[Records contained in a dataset]

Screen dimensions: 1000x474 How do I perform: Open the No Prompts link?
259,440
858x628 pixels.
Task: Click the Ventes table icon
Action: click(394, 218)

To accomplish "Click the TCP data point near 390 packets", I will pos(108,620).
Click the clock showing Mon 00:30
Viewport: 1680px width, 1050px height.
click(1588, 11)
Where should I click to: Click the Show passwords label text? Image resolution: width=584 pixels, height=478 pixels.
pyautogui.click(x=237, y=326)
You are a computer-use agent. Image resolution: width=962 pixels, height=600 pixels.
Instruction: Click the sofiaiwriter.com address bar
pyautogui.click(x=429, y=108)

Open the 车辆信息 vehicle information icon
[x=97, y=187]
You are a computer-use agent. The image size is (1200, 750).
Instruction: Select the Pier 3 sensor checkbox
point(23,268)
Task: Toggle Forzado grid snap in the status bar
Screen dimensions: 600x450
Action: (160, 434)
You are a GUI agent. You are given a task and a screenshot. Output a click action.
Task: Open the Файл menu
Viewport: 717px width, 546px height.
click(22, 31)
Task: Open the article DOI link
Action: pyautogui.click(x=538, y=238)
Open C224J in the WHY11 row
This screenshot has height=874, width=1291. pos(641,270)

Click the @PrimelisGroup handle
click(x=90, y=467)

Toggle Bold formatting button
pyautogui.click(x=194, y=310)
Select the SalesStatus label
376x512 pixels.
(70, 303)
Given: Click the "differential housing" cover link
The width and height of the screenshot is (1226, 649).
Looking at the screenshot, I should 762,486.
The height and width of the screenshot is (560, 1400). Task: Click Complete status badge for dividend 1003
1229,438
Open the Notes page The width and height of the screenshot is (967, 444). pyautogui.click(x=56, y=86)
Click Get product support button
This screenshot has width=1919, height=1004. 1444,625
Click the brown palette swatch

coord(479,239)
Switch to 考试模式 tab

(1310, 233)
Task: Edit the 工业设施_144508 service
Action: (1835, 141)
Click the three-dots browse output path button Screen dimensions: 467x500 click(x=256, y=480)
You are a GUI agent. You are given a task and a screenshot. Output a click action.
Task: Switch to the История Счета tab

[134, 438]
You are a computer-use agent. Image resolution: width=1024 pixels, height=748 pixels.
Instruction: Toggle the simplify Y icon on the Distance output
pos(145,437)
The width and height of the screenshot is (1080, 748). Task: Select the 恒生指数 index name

**Your goal**
Among the entries, copy every line containing the word "agent".

**Solution for this problem**
You are a computer-use agent. Image resolution: width=962 pixels, height=600 pixels.
You are a computer-use agent. The image size is (1200, 750).
You are a GUI agent. You are given a task and a screenshot. Output a click action.
You are a GUI agent. You are given a task and a screenshot. Output a click action.
You are a computer-use agent. Image resolution: width=1024 pixels, height=748 pixels.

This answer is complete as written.